Telomerase activation and cell rejuvenation is successfully used in regenerative medicine for tissue engineering and reconstructive surgery. However, there are also a number of pitfalls in the treatment with telomerase activating procedures for the whole organism and for longer periods of time. Extended cell lifespan may accumulate rare genetic and epigenetic aberrations that can contribute to malignant transformation. Therefore, novel vector systems have been developed for a 'mild' integration of telomerase into the host genome and loss of the vector in rapidly-proliferating cells. It is currently unclear if this technique can also be used in human beings to treat chronic diseases, such as atherosclerosis.

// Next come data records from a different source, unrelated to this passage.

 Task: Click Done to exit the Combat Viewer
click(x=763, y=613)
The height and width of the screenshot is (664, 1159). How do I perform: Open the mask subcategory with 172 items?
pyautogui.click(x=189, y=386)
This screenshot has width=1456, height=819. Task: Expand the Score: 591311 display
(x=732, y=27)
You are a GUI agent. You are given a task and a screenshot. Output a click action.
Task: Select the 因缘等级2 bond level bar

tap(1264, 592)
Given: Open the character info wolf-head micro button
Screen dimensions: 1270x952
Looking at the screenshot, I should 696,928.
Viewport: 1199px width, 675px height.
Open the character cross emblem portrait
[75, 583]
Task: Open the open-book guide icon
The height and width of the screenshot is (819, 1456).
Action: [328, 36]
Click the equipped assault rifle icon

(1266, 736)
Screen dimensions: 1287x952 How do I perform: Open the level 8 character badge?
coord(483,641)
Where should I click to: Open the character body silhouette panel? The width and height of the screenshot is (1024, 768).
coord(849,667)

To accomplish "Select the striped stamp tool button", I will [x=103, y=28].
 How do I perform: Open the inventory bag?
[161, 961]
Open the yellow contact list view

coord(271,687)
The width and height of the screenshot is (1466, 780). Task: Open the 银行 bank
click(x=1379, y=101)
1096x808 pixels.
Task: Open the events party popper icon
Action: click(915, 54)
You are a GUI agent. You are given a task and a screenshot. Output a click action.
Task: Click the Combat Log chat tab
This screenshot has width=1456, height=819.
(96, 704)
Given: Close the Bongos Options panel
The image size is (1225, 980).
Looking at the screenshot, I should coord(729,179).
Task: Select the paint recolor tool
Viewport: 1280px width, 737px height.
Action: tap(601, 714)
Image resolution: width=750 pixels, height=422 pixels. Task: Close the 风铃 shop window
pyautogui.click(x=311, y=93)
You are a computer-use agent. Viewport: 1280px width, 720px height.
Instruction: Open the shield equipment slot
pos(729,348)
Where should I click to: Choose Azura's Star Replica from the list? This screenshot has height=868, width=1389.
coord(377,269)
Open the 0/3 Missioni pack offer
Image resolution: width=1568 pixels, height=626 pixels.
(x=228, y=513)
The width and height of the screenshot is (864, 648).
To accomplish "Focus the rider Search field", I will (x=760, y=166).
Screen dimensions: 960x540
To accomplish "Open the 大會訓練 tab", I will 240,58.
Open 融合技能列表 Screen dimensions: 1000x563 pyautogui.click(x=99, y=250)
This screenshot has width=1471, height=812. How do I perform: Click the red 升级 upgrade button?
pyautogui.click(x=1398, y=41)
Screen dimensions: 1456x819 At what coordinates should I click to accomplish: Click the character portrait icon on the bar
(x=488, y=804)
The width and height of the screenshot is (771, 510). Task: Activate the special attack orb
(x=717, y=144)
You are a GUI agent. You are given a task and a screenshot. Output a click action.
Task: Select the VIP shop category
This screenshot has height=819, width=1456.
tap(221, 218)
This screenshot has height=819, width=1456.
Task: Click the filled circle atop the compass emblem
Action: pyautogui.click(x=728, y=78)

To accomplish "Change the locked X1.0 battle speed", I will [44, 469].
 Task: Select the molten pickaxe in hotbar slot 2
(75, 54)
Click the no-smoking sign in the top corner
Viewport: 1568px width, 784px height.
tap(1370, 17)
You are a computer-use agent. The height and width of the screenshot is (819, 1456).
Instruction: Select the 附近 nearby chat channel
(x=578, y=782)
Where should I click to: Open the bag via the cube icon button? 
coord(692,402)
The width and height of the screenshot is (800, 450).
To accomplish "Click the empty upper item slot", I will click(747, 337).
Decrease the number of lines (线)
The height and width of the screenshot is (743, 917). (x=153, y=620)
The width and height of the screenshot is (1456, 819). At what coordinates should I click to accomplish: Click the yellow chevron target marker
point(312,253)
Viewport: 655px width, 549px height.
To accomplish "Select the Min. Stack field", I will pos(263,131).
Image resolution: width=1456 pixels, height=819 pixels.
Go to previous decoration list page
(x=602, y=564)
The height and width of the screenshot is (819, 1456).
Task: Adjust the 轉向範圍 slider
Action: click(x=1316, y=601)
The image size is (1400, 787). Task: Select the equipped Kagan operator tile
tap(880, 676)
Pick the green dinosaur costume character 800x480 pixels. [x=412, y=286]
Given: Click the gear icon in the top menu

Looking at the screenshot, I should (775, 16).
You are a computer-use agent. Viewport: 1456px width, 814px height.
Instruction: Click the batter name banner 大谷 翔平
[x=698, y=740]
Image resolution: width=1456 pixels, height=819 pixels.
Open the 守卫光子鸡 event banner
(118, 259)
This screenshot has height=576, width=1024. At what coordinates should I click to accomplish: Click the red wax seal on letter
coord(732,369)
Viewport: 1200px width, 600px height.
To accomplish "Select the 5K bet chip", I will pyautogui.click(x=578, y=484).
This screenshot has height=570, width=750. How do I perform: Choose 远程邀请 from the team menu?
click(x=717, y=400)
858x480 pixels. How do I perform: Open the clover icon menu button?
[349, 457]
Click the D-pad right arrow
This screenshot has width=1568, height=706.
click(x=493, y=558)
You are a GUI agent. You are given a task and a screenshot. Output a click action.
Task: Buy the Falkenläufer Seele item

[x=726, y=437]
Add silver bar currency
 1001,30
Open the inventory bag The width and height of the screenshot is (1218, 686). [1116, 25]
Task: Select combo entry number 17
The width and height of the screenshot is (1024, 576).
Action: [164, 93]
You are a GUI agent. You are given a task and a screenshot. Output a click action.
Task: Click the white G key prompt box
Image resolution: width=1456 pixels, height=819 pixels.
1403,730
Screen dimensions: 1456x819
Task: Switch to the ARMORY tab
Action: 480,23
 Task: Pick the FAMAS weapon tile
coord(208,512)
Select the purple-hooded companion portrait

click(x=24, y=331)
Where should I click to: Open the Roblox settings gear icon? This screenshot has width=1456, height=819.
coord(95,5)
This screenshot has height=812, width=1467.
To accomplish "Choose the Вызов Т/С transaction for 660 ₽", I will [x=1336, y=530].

It is important to note that therapies like telomerase enhancement or stem cell transplants do little to nothing to address a range of other issues that cause age-related disease. Age-related changes such as mitochondrial DNA damage, persistent cross-links, and the accumulation of other metabolic waste such as lipofuscin are not going to be meaningfully affected. Each of those individually probably causes enough harm to kill people. So while adjusting stem cells and regeneration can be beneficial, it does not repair these forms of underlying damage, and thus is limited in the degree to which it can turn back the clock. A good way to look at this is in terms of the stem cell therapies now becoming more widely available that address joint paint and dysfunction. They help many patients to a greater degree than any other form of therapy presently available. They do not and cannot remove liver spots or undo macular degeneration, or turn back stiffening of arteries and loss of elasticity of skin, all items driven by the forms of damage noted above. Rejuvenation will in the end require a complete toolkit.